**What you will do**.
Wherever the word "post" shows up in the data, report the line it sits in.

**Records**.
• • • • • • •

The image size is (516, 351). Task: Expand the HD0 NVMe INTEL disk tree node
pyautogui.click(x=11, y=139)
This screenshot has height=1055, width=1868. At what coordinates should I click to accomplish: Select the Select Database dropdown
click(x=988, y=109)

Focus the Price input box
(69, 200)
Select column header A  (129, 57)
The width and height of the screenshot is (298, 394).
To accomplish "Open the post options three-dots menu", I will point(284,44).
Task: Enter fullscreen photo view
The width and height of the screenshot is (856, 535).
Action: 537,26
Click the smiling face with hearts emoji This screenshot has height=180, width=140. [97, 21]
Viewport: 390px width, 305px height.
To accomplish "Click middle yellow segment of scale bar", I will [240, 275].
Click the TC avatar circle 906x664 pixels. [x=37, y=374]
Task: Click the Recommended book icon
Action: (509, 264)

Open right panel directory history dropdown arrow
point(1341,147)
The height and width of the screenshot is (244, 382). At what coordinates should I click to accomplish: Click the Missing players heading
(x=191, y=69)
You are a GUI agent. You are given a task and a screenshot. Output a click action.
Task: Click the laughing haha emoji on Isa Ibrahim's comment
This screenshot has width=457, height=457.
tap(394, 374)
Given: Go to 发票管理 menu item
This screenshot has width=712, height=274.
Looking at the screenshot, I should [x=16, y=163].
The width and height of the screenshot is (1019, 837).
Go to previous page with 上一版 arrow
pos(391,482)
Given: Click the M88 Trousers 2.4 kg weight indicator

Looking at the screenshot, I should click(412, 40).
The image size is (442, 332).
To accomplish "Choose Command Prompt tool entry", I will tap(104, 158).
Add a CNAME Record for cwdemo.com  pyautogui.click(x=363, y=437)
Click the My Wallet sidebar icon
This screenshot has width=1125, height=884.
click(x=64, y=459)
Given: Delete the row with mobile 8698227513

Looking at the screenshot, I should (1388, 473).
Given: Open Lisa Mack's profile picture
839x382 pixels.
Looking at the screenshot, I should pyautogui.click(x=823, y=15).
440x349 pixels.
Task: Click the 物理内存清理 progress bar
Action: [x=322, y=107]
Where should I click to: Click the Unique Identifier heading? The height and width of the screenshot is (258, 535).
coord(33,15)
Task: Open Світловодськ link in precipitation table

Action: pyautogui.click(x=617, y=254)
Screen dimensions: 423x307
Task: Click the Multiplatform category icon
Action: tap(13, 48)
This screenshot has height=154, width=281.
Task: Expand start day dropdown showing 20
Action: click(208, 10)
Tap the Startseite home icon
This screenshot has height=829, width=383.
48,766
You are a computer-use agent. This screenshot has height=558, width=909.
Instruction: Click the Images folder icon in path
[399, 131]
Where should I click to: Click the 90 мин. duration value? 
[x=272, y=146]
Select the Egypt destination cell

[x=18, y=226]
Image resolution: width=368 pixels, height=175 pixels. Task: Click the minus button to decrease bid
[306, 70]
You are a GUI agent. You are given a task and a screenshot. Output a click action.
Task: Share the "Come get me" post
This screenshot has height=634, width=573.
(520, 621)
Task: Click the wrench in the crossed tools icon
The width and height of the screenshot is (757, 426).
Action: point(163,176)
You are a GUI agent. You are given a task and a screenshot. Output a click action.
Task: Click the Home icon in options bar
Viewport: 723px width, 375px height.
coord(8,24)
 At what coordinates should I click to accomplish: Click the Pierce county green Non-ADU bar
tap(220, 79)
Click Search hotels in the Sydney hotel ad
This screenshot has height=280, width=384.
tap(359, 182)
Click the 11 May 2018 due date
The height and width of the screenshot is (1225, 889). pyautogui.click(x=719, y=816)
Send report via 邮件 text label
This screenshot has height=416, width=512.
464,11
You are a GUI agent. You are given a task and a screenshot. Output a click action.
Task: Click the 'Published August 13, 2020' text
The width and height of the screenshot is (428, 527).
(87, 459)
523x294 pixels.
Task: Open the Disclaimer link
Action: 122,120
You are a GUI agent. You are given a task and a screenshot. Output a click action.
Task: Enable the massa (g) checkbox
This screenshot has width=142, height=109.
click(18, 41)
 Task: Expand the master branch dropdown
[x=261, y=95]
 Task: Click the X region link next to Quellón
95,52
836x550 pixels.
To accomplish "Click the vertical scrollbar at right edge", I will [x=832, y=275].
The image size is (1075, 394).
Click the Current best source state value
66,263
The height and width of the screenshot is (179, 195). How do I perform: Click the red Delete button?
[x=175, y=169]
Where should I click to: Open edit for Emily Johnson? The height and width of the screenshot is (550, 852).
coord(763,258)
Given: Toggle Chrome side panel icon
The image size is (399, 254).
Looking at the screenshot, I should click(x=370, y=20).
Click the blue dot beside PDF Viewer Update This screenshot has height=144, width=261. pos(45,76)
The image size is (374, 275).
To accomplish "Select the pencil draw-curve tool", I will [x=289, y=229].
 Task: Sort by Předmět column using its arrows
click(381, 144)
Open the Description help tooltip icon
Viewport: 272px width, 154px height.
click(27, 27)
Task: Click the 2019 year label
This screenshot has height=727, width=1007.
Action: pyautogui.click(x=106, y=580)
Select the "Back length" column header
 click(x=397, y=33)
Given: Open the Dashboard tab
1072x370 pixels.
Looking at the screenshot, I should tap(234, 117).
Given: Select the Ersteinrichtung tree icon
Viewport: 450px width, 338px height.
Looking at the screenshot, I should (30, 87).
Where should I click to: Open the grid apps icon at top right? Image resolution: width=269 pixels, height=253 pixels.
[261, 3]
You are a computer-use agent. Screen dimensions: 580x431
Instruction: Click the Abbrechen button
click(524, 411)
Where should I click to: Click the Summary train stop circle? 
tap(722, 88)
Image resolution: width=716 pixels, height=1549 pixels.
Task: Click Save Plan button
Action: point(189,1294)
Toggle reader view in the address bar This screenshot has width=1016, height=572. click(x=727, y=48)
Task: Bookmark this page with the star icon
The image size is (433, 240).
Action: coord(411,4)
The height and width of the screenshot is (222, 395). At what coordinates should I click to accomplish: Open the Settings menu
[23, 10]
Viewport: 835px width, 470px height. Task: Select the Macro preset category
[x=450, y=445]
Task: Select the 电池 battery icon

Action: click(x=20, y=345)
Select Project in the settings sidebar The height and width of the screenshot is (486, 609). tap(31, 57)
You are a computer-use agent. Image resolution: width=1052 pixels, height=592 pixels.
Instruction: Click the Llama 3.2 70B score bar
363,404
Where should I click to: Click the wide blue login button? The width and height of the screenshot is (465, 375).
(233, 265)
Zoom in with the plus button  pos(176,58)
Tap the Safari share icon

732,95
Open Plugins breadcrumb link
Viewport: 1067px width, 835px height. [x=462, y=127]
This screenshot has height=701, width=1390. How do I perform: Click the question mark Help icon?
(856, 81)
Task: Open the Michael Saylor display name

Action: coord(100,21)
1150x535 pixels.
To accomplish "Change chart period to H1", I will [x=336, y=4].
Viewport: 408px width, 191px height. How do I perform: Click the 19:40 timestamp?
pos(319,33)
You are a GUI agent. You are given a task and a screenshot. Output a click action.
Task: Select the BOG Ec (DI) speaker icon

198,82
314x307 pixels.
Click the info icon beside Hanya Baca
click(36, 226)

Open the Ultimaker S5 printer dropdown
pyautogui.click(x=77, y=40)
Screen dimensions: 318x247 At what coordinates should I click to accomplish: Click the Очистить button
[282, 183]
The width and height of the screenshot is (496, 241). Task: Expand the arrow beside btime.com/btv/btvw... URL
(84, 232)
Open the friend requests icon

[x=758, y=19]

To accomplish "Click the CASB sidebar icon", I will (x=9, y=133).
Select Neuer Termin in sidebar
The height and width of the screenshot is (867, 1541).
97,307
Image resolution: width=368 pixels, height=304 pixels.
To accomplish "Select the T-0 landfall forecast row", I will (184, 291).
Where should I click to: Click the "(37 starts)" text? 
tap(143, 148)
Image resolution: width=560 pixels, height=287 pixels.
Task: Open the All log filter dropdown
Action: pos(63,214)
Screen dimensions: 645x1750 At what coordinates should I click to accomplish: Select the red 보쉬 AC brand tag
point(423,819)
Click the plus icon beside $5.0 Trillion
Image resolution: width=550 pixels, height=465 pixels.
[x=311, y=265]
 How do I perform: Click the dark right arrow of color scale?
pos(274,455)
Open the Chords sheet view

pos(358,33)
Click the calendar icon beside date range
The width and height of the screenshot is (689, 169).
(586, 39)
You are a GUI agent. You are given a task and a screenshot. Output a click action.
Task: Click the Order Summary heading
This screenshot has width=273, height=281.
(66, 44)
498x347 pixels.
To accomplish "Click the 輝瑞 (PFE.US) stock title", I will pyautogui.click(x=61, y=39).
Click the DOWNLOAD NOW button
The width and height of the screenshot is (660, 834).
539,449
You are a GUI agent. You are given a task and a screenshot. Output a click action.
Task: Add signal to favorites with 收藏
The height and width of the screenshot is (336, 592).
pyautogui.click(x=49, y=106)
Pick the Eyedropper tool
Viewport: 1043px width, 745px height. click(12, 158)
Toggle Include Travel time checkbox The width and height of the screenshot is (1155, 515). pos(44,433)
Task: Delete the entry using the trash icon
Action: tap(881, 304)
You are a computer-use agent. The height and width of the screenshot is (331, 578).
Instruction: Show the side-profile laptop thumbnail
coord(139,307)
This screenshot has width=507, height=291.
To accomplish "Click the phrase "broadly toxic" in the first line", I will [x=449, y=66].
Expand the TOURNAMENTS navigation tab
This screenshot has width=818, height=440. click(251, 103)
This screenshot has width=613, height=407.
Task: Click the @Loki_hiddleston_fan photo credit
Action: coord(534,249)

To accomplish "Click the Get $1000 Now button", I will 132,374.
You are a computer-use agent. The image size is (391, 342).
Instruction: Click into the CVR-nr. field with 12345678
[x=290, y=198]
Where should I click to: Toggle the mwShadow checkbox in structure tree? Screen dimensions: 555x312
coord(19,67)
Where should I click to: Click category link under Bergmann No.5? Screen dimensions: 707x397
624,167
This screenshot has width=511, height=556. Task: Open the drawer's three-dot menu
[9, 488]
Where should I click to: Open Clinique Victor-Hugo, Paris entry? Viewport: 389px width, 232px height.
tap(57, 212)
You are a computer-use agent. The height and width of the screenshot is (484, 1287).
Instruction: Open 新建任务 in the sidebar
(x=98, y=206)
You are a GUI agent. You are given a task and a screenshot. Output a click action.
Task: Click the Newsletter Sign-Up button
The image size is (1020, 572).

• • • • • • •

**Written reply**.
To accomplish "Open the post options three-dots menu", I will point(284,44).
Task: Share the "Come get me" post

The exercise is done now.